Presence-absence distance method

There’s an example used the Core concepts document section discussing semantic types pointing out that you could run a quantitative distance method with qualitative data, but you shouldn’t, so QIIME’s semantic formatting ensures you don’t do something unintended.

I’m interested in using a Bray-Curtis distance calculation on binary (presence-absence) data. The initial feature table was collapsed with qiime feature-table presence-absence, but when I try to incorporate that into qiime diversity beta the error suggests that it’s looking for a table with relative abundances, not just 0’s and 1’s.

Plugin error from diversity:

  Argument to parameter 'table' is not a subtype of FeatureTable[Frequency].
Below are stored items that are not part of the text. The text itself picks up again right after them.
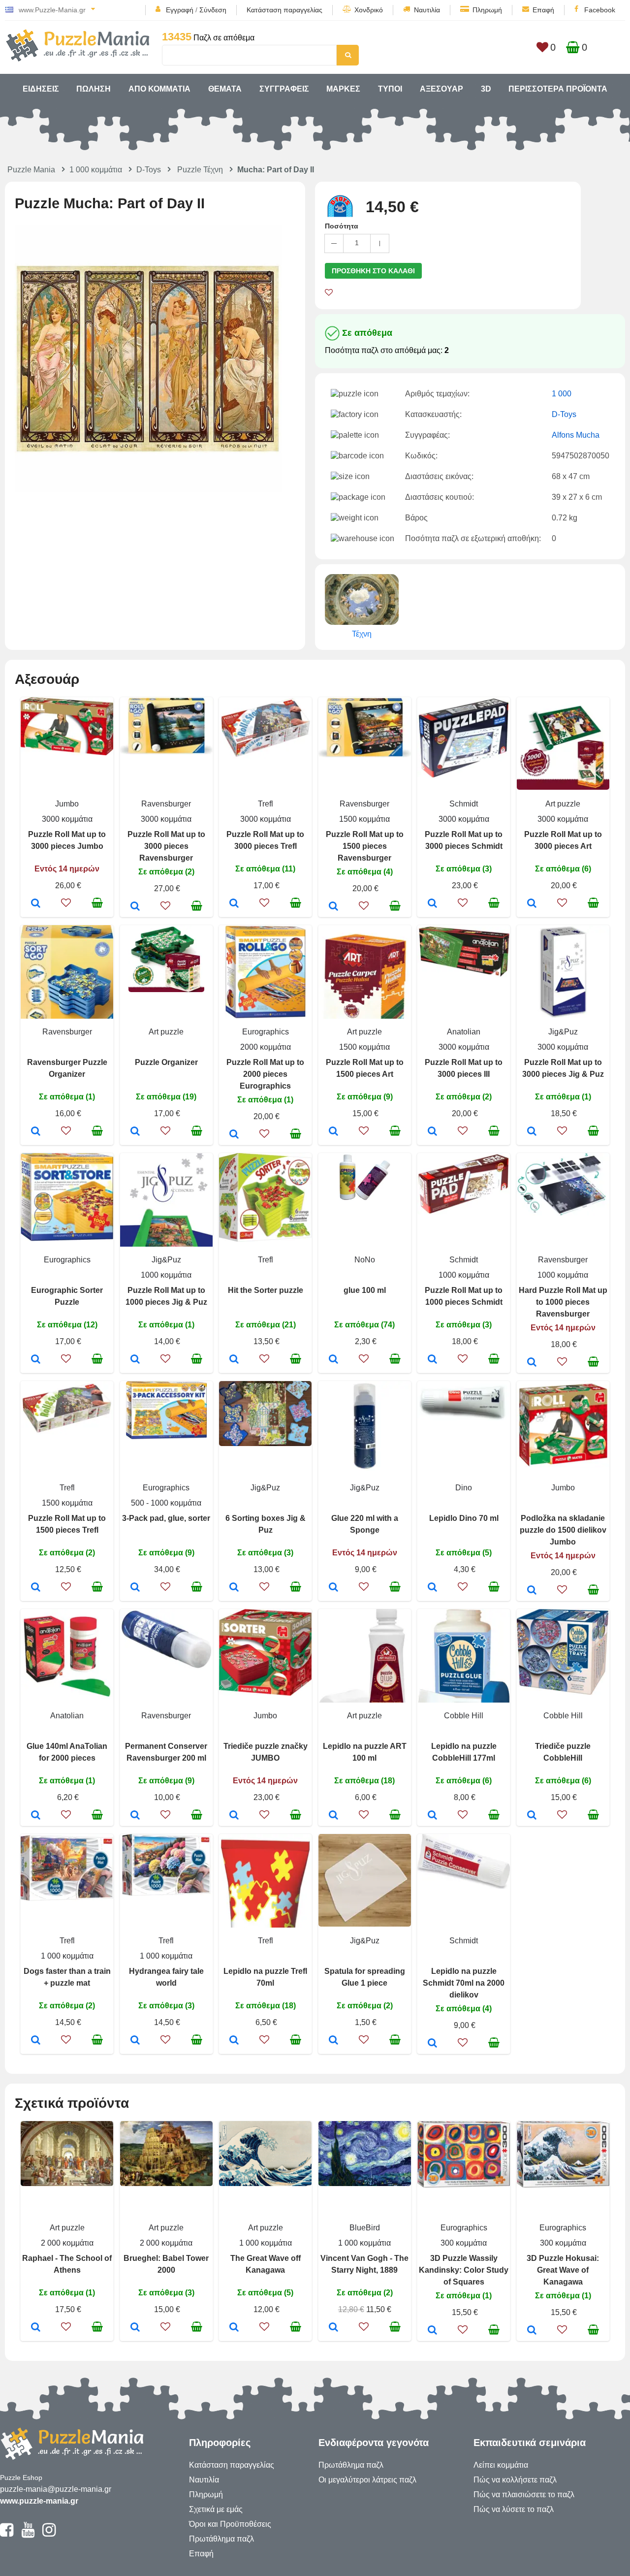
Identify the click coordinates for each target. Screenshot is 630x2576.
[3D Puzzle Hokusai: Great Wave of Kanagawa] (531, 2330)
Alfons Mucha (575, 435)
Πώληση (93, 89)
I couldn’t find anything in the forum or documentation that suggested how to use presence-absence data. Usually if I can’t find anyone asking the question, or any documentation, it means I’m making a terribly incorrect assumption about how to use a dataset appropriately!

Nevertheless, in this one case I feel pretty confident this is because most QIIME users are dealing with microbial datasets where relative abundances are an acceptable input for a distance method. However my dataset is generated from insect COI sequence data, and I am a bit skeptical about using read abundances to make ecological inferences in alpha and beta diversity measures. If nothing else, I’m happy to explore using the quantitative approaches, but I have to at least also explore the qualitative inputs using presence-absence data.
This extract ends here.